Aí está. Mas talvez Serras Pereira resista ainda, defendendo a sua tradução, o cadáver daquela coisa que em tempos andou em estado selvagem numa outra língua, transferida assim para um zoo nesta. Talvez essa fidelidade lhe pareça muito mais apetecível do que ter uma glosa, um transplante de um órgão vital de um corpo a outro. Daí que rejeite as “glosas”, os “exercícios poéticos”, que podem até ser apaixonantes mas caem fora da “tarefa do tradutor”... E é bom que estejam a tirar notas porque lições destas pagam-se caro.

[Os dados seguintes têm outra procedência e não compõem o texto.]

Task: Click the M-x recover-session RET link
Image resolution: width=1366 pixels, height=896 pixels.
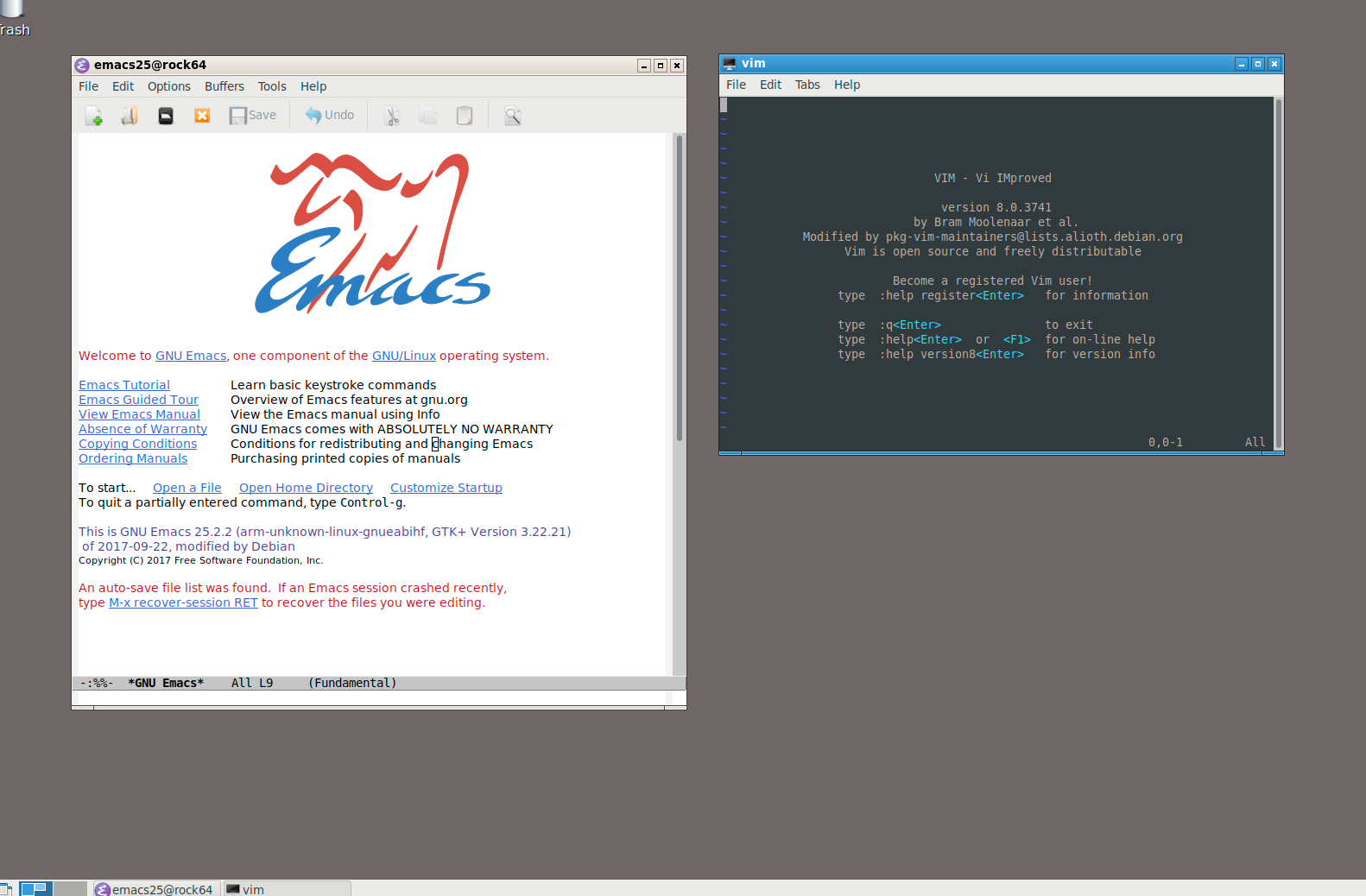Action: [x=183, y=603]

Aqui, permita-se-me um (talvez dispensável) esclarecimento, e que merece até uma epígrafe própria:

Et le métier d’homme de guerre est une chose abominable et pleine de cicatrices, comme la poésie.
Blaise Cendrars

Como se vê, alguns andam convencidos que se aproveita melhor o nosso tempo escrevendo “peças literárias”, os pelotões dos versos marchando, contos, ensaios desses com todos os apitos, para impressionar a academia, já eu não, e nem vou dizer, como o outro, que prefiro bater, mas talvez que ando nisto mais pelo cavaco, menos pela escaramuça em torno de questões de etiqueta ou outras bagatelas, mas em busca de um “novo estilo de desavença”, até por um gosto de beber o próprio sangue a uma outra temperatura. Vejo bem a dificuldade que se tem hoje de ir até ao fim, não nos ficarmos pelas indirectas, embustes, ambiguidades escusadas... É mais isso (creiam-me ou não, é indiferente) do que esses triunfos publicitários de que se fala, de um desejo de se fazer notar, fazer os tão ardorosos inimigos figadais. Mas inimigos onde? Apontem-me um de entre esses todos que se mostram tão indispostos, trocando de dentes diariamente de tanto os ranger, um que se mostre e seja, realmente, temível, seja pela aplicação dos nervos na análise de um modo capaz de mobilizar a matéria, fritar-nos com uma sentença. Inimigos figadais...? Não estou a ver. Até porque sabemos já que não é ao nível do fígado que a época está no seu melhor. Está longe de ser esse o órgão que dá o tom à pele, e também não se espere muito dos rins ou do coração, não são esses os que vêm à dianteira neste tempo, só umas irritabilidades que se ficam pelas tripas, uns espasmos do ego, e tudo se cura com um cházinho... Não tenho o menor interesse em defender-me da reputação de crápula. Prefiro tomá-la nos braços (coitadinha, estava para ali tão só, sem que ninguém lhe pegasse – afinal, vivemos no tempo das moralidadezinhas, e ninguém está para dar a esses heróis todos um vilão que seja) e dançar até que a marchinha estúpida desta época se fine, a criadagem tenha levantado as mesas, os músicos, extenuados, não sejam capazes de nem mais um nota, e suas senhorias tenham saído aos ziguezagues e tropeções, despedindo-se da maria gloriazinha por meio de algum arrotito.

...

Provavelmente, ainda voltaremos a isto, ainda traremos mais alguns exemplos desta tão higiénica fidelidade com que nos matam, e empalham, ainda viremos com outras flores de plástico desse calhamaço que tinha ganas de ser uma edição histórica mas acabou por se revelar mais outro talho de animais de altíssimo porte, um espectacular exemplo da tentação de alguns editores de fazerem brilharetes servindo-se de mercenários. 
E para concluir, o leitor que leia e nos diga se estes versinhos, lidos em voz alta, vos parecem escritos por Rimbaud:

(...)

Eu disse-me: esquece,
Não sejas ninguém.
E deixa a promessa
De mais altos bens.
Que nada te frustre
O retiro augusto.

Ó viuvezes várias
Da pobre alma agora
Que só tem a imagem
De Nossa Senhora:
Rezar dever-se-ia
À virgem Maria?

Esperei tão paciente
Que para sempre esqueci.
Medo e sofrimento
No céu os perdi.
E uma sede langue
Escurece o meu sangue.

(...)

Se para o leitor isto está bem, então que se dane toda esta inútil discussão. O erro é nosso. Se isto vos nutre, já sabemos que Serras Pereira cumpriu à risca com o que se lhe pedia: serviu merda a moscas imundas.